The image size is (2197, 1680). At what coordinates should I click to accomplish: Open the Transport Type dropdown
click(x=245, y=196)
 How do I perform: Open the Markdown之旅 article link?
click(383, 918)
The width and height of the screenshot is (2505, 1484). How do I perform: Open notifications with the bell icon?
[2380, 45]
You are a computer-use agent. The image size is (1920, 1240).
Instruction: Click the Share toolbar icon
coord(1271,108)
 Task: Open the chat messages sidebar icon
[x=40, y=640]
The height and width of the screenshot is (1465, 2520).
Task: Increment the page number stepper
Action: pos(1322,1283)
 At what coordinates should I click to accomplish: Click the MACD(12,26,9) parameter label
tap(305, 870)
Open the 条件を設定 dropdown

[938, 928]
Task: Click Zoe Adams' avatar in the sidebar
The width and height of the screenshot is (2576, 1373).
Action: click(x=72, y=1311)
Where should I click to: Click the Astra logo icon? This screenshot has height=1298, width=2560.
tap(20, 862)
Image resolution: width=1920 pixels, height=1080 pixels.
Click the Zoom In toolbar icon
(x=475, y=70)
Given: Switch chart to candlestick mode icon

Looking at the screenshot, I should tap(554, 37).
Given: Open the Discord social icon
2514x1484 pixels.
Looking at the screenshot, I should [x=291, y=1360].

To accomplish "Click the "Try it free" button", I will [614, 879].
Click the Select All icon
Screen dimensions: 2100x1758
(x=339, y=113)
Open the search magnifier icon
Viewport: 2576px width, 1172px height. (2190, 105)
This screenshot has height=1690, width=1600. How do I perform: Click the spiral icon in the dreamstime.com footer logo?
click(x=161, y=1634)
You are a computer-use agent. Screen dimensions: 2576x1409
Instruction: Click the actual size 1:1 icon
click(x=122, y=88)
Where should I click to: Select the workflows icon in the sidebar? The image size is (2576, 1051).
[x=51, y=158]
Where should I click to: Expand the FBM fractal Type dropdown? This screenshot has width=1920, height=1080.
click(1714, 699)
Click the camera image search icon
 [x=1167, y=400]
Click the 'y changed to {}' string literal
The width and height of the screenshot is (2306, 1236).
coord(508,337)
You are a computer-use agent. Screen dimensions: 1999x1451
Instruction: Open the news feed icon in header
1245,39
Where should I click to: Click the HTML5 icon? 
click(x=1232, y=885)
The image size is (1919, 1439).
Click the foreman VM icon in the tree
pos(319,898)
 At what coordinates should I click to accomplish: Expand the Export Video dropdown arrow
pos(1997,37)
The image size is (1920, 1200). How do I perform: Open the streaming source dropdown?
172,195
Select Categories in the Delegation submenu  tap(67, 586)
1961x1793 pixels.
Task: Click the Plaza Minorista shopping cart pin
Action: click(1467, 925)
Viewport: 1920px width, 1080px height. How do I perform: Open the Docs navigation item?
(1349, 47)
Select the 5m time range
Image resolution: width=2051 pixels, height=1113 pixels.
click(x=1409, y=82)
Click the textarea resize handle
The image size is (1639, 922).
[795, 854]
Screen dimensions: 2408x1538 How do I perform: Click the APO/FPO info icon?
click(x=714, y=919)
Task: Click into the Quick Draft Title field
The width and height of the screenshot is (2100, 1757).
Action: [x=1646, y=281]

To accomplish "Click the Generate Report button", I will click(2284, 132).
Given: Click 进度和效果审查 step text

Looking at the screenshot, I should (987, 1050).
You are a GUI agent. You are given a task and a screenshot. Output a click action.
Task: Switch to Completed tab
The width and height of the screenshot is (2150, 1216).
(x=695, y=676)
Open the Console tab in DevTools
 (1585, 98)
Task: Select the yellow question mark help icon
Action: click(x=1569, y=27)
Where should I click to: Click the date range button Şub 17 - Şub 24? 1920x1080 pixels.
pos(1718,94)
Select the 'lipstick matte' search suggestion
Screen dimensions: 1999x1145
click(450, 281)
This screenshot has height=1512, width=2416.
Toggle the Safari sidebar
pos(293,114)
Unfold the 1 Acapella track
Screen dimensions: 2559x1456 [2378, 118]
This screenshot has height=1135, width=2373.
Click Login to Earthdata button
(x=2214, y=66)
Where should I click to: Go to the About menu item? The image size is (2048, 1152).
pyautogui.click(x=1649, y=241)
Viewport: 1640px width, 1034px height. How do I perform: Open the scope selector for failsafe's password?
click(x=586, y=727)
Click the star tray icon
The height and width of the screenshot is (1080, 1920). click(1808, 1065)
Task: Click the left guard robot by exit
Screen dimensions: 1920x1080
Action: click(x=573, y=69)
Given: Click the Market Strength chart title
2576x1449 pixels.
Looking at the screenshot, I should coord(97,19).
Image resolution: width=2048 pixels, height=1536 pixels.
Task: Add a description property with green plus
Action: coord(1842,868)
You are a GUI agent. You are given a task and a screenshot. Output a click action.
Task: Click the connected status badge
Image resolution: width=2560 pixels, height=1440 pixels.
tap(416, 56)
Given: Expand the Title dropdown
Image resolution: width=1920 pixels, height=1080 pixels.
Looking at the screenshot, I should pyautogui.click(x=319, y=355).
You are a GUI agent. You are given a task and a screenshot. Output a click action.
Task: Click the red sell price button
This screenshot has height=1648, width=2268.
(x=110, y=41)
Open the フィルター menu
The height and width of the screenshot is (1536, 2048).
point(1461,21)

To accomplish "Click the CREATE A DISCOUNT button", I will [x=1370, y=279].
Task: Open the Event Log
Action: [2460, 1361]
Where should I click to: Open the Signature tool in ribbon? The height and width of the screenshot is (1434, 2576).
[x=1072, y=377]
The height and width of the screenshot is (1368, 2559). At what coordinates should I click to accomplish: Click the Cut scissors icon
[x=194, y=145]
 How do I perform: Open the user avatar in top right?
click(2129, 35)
◇ ◇ ◇ ◇ ◇
EXERCISE GOAL
Please give the entries above again in full, exactly as written.

RESULT OF THE TASK
The image size is (2197, 1680). At what coordinates should I click to accomplish: Open the Transport Type dropdown
click(x=245, y=196)
 How do I perform: Open the Markdown之旅 article link?
click(383, 918)
The width and height of the screenshot is (2505, 1484). How do I perform: Open notifications with the bell icon?
[2380, 45]
You are a computer-use agent. The image size is (1920, 1240).
Instruction: Click the Share toolbar icon
coord(1271,108)
 Task: Open the chat messages sidebar icon
[x=40, y=640]
The height and width of the screenshot is (1465, 2520).
Task: Increment the page number stepper
Action: pos(1322,1283)
 At what coordinates should I click to accomplish: Click the MACD(12,26,9) parameter label
tap(305, 870)
Open the 条件を設定 dropdown

[938, 928]
Task: Click Zoe Adams' avatar in the sidebar
The width and height of the screenshot is (2576, 1373).
Action: click(x=72, y=1311)
Where should I click to: Click the Astra logo icon? This screenshot has height=1298, width=2560.
tap(20, 862)
Image resolution: width=1920 pixels, height=1080 pixels.
Click the Zoom In toolbar icon
(x=475, y=70)
Given: Switch chart to candlestick mode icon

Looking at the screenshot, I should tap(554, 37).
Given: Open the Discord social icon
2514x1484 pixels.
Looking at the screenshot, I should [x=291, y=1360].

To accomplish "Click the "Try it free" button", I will [614, 879].
Click the Select All icon
Screen dimensions: 2100x1758
(x=339, y=113)
Open the search magnifier icon
Viewport: 2576px width, 1172px height. (2190, 105)
This screenshot has height=1690, width=1600. How do I perform: Click the spiral icon in the dreamstime.com footer logo?
click(x=161, y=1634)
You are a computer-use agent. Screen dimensions: 2576x1409
Instruction: Click the actual size 1:1 icon
click(x=122, y=88)
Where should I click to: Select the workflows icon in the sidebar? The image size is (2576, 1051).
[x=51, y=158]
Where should I click to: Expand the FBM fractal Type dropdown? This screenshot has width=1920, height=1080.
click(1714, 699)
Click the camera image search icon
 [x=1167, y=400]
Click the 'y changed to {}' string literal
The width and height of the screenshot is (2306, 1236).
coord(508,337)
You are a computer-use agent. Screen dimensions: 1999x1451
Instruction: Open the news feed icon in header
1245,39
Where should I click to: Click the HTML5 icon? 
click(x=1232, y=885)
The image size is (1919, 1439).
Click the foreman VM icon in the tree
pos(319,898)
 At what coordinates should I click to accomplish: Expand the Export Video dropdown arrow
pos(1997,37)
The image size is (1920, 1200). How do I perform: Open the streaming source dropdown?
172,195
Select Categories in the Delegation submenu  tap(67, 586)
1961x1793 pixels.
Task: Click the Plaza Minorista shopping cart pin
Action: click(1467, 925)
Viewport: 1920px width, 1080px height. How do I perform: Open the Docs navigation item?
(1349, 47)
Select the 5m time range
Image resolution: width=2051 pixels, height=1113 pixels.
click(x=1409, y=82)
Click the textarea resize handle
The image size is (1639, 922).
[795, 854]
Screen dimensions: 2408x1538 How do I perform: Click the APO/FPO info icon?
click(x=714, y=919)
Task: Click into the Quick Draft Title field
The width and height of the screenshot is (2100, 1757).
Action: [x=1646, y=281]

To accomplish "Click the Generate Report button", I will click(2284, 132).
Given: Click 进度和效果审查 step text

Looking at the screenshot, I should (987, 1050).
You are a GUI agent. You are given a task and a screenshot. Output a click action.
Task: Switch to Completed tab
The width and height of the screenshot is (2150, 1216).
(x=695, y=676)
Open the Console tab in DevTools
 (1585, 98)
Task: Select the yellow question mark help icon
Action: click(x=1569, y=27)
Where should I click to: Click the date range button Şub 17 - Şub 24? 1920x1080 pixels.
pos(1718,94)
Select the 'lipstick matte' search suggestion
Screen dimensions: 1999x1145
click(450, 281)
This screenshot has height=1512, width=2416.
Toggle the Safari sidebar
pos(293,114)
Unfold the 1 Acapella track
Screen dimensions: 2559x1456 [2378, 118]
This screenshot has height=1135, width=2373.
Click Login to Earthdata button
(x=2214, y=66)
Where should I click to: Go to the About menu item? The image size is (2048, 1152).
pyautogui.click(x=1649, y=241)
Viewport: 1640px width, 1034px height. How do I perform: Open the scope selector for failsafe's password?
click(x=586, y=727)
Click the star tray icon
The height and width of the screenshot is (1080, 1920). click(1808, 1065)
Task: Click the left guard robot by exit
Screen dimensions: 1920x1080
Action: click(x=573, y=69)
Given: Click the Market Strength chart title
2576x1449 pixels.
Looking at the screenshot, I should coord(97,19).
Image resolution: width=2048 pixels, height=1536 pixels.
Task: Add a description property with green plus
Action: coord(1842,868)
You are a GUI agent. You are given a task and a screenshot. Output a click action.
Task: Click the connected status badge
Image resolution: width=2560 pixels, height=1440 pixels.
tap(416, 56)
Given: Expand the Title dropdown
Image resolution: width=1920 pixels, height=1080 pixels.
Looking at the screenshot, I should pyautogui.click(x=319, y=355).
You are a GUI agent. You are given a task and a screenshot. Output a click action.
Task: Click the red sell price button
This screenshot has height=1648, width=2268.
(x=110, y=41)
Open the フィルター menu
The height and width of the screenshot is (1536, 2048).
point(1461,21)

To accomplish "Click the CREATE A DISCOUNT button", I will [x=1370, y=279].
Task: Open the Event Log
Action: [2460, 1361]
Where should I click to: Open the Signature tool in ribbon? The height and width of the screenshot is (1434, 2576).
[x=1072, y=377]
The height and width of the screenshot is (1368, 2559). At what coordinates should I click to accomplish: Click the Cut scissors icon
[x=194, y=145]
 How do I perform: Open the user avatar in top right?
click(2129, 35)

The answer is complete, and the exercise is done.